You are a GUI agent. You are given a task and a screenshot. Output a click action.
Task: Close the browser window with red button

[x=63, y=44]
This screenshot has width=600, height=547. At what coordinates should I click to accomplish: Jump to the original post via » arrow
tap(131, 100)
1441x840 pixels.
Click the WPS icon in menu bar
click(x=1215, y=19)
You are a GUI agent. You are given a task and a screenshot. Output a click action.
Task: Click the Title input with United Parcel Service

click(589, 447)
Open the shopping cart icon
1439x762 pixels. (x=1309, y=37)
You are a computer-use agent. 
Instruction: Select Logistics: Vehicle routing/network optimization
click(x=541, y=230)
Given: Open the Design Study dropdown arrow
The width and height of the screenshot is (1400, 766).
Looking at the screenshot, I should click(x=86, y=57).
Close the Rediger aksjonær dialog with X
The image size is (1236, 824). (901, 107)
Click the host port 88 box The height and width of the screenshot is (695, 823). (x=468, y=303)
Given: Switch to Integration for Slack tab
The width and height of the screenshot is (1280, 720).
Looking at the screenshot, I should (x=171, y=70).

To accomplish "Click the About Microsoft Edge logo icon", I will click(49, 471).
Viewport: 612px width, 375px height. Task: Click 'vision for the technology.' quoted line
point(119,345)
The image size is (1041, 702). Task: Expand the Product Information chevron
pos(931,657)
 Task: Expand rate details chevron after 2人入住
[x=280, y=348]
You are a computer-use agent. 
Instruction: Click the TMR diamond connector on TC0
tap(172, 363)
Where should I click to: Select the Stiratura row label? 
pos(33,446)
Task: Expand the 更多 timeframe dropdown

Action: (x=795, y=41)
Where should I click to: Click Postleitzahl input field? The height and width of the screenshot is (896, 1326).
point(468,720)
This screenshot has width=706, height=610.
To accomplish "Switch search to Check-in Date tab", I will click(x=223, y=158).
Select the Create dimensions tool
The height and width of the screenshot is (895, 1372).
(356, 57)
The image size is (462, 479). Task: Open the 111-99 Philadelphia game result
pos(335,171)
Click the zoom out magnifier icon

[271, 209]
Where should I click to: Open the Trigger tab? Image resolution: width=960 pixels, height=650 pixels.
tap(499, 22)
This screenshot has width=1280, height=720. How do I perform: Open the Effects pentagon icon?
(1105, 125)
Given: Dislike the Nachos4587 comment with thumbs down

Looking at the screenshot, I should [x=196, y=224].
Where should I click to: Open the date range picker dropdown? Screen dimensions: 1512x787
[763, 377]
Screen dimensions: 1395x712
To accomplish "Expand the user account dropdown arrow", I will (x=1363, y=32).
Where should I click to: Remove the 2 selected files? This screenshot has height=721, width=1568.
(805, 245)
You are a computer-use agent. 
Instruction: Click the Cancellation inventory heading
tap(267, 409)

####

◆ **PROBLEM TO SOLVE**: In the data above, which lines lie between the line with "Task: Click the" and the line with "Given: Open the Design Study dropdown arrow", inclusive? Print those lines exactly and nothing else.

◆ **EXERCISE RESPONSE**:
Task: Click the Title input with United Parcel Service

click(589, 447)
Open the shopping cart icon
1439x762 pixels. (x=1309, y=37)
You are a computer-use agent. 
Instruction: Select Logistics: Vehicle routing/network optimization
click(x=541, y=230)
Given: Open the Design Study dropdown arrow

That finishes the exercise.